TASK TO CARRY OUT:
Filter these entries, keeping only lines that hold the word "cuenta".

==== GIVEN RECORDS

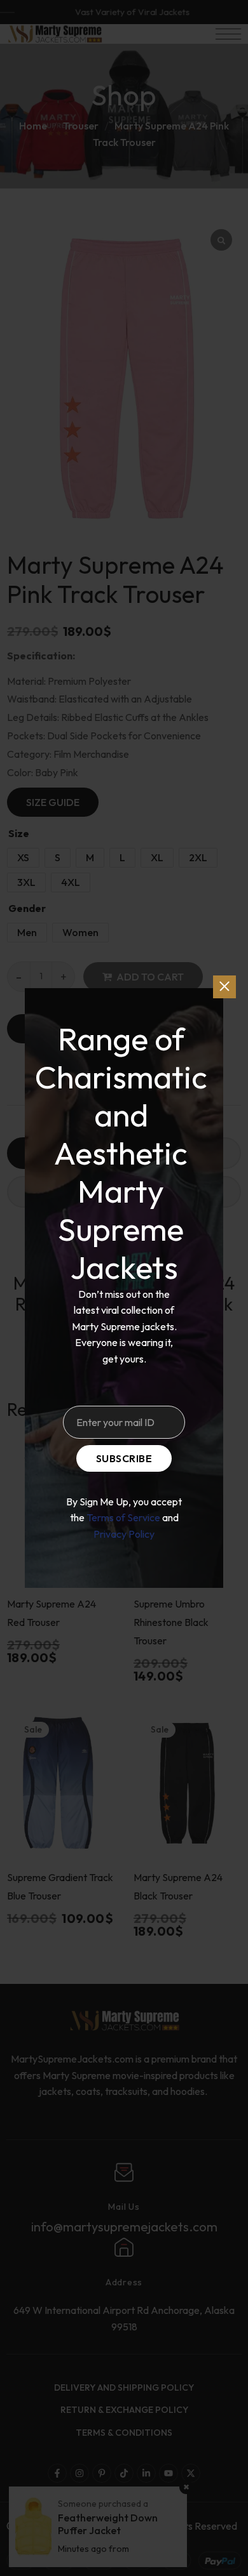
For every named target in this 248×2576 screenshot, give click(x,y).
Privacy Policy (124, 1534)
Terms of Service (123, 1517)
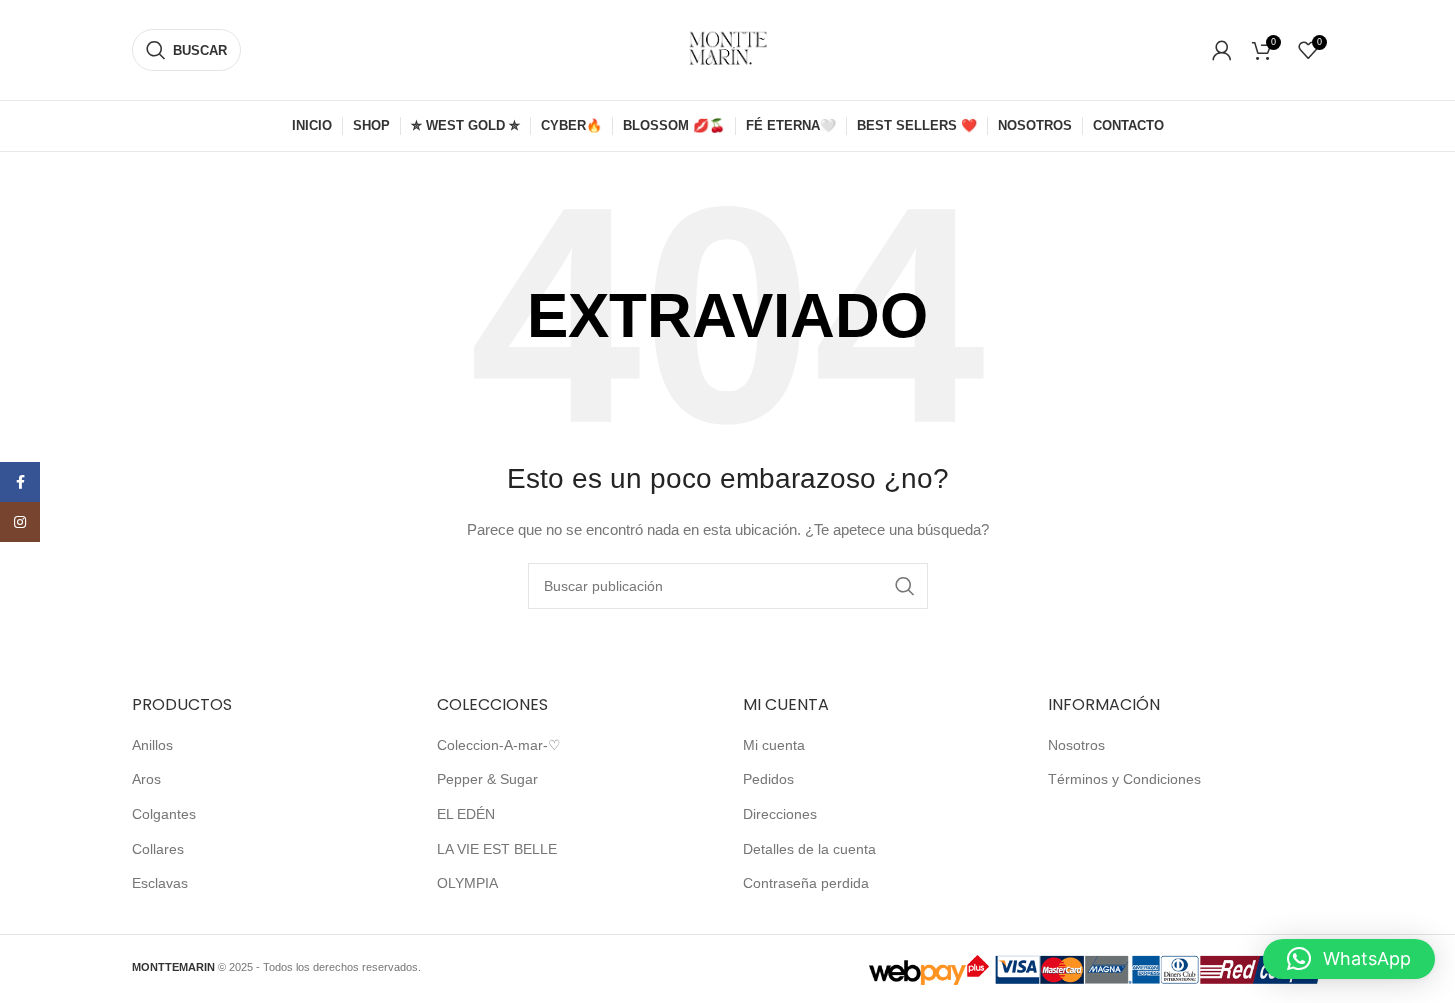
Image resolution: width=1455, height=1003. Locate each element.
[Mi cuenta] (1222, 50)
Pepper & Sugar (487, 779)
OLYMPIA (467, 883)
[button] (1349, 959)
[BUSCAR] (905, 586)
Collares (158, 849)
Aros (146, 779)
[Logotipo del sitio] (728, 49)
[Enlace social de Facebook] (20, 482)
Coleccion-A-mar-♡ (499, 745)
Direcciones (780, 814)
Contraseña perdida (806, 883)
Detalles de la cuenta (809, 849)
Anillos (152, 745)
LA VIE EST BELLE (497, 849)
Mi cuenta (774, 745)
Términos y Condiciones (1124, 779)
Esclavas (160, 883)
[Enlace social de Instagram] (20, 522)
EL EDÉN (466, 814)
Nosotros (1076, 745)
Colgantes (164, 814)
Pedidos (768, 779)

========

WRITTEN SOLUTION:
[Mi cuenta] (1222, 50)
Detalles de la cuenta (809, 849)
Mi cuenta (774, 745)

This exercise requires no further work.